作为上述方案的改进,制氧系统上盖的一侧与自动控制阀连通,另一侧与一排气单元相连通。
所述制氧系统上盖扣接于分子筛筒上端,制氧系统上盖的盖体内侧设置有排气流道、进气流道及供气流道,排气流道与所述的排气单元相连通,进气流道分别与对应位置的分子筛筒相连通,供气流道则与外部的供气设备相连通,所述的自动控制阀分别与制氧系统上盖内的排气流道、进气流道及供气流道相连通。
所述制氧系统下盖扣接于分子筛筒下端,制氧系统下盖的盖体内侧设置有储氧流道与通气流道,分子筛筒与储氧单元之间通过储氧流道相连通,分子筛筒之间通过通气流道连通。
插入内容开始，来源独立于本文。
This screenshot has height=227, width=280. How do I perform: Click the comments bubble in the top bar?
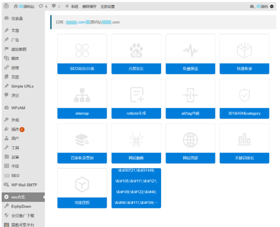coord(56,6)
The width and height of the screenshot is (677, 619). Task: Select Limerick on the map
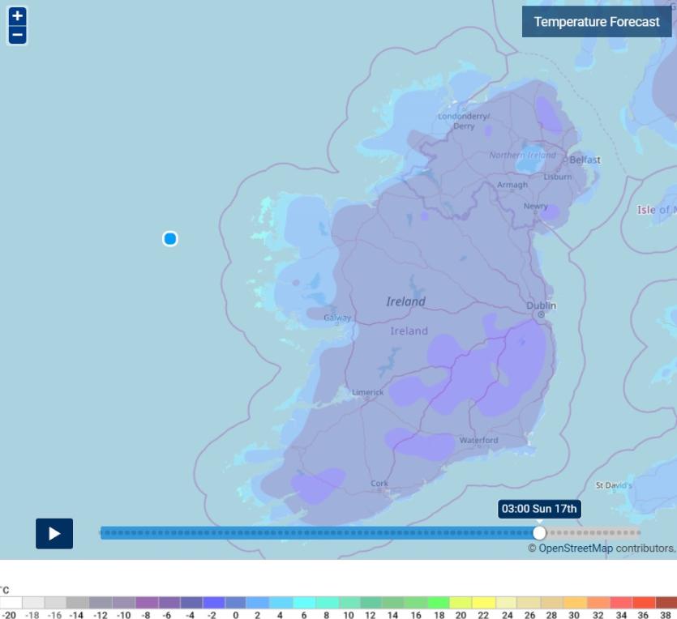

本发明的有益效果是:本发明的制氧机将原本设置在分子筛筒两端杂乱分布的流体管道,整合为扣接于分子筛筒两端的制氧系统上盖和 / 或制氧系统下盖,并通过隐藏在各模组内部的各种气体流道取代其功能,让原先需连接多管道作业转变成将气体流道模块与分子筛筒组合固定即可完成,大幅减小了制氧机的构成零件数目,不但使得组装和拆卸、生产及检测维修更为容易,而且能够有效降低制造成本,将气体流道模块分为制氧系统上盖和 / 或制氧系统下盖,既可以两个部件一起使用,也可将单一部件个别取代旧用制氧机的部分构件,发挥适当的功效,使用范围较大,兼容性较强。
附图说明
下面结合附图和实施例对本发明作进一步说明:
图 1 为本发明的结构示意图;
图 2 为为制氧系统上盖的结构示意图;
图 3 制氧系统上盖的剖视图;
图 4 为图 1 中的制氧系统上盖与自动控制阀从另一角度的分解图;
图 5 为制氧系统下盖的结构示意图;
图 6 为制氧系统下盖的剖视图。
具体实施方式
参照图 1 ,一种制氧机,包括两个分子筛筒 1 、 2 ,以及一个自动控制阀 3 和一个储氧单元 4 ,分子筛筒 1 、 2 的一端与自动控制阀 3 相连通,分子筛筒 1 、 2 的另一端与储氧单元 4 连通,所述分子筛筒 1 、 2 的上端扣接扣接有制氧系统上盖 5 ,分子筛筒 1 、 2 的下端扣接有制氧系统下盖 6 ,制氧系统上盖 5 和制氧系统下盖 6 内设置有能够连通制氧机上述各构件之间的气体流道。这种结构大幅减小了制氧机的构成零件数目,在保证能实现制氧机各构件之间有效连通的同时,不但使得组装和拆卸、生产及检测维修更为容易,而且能够降低制造成本。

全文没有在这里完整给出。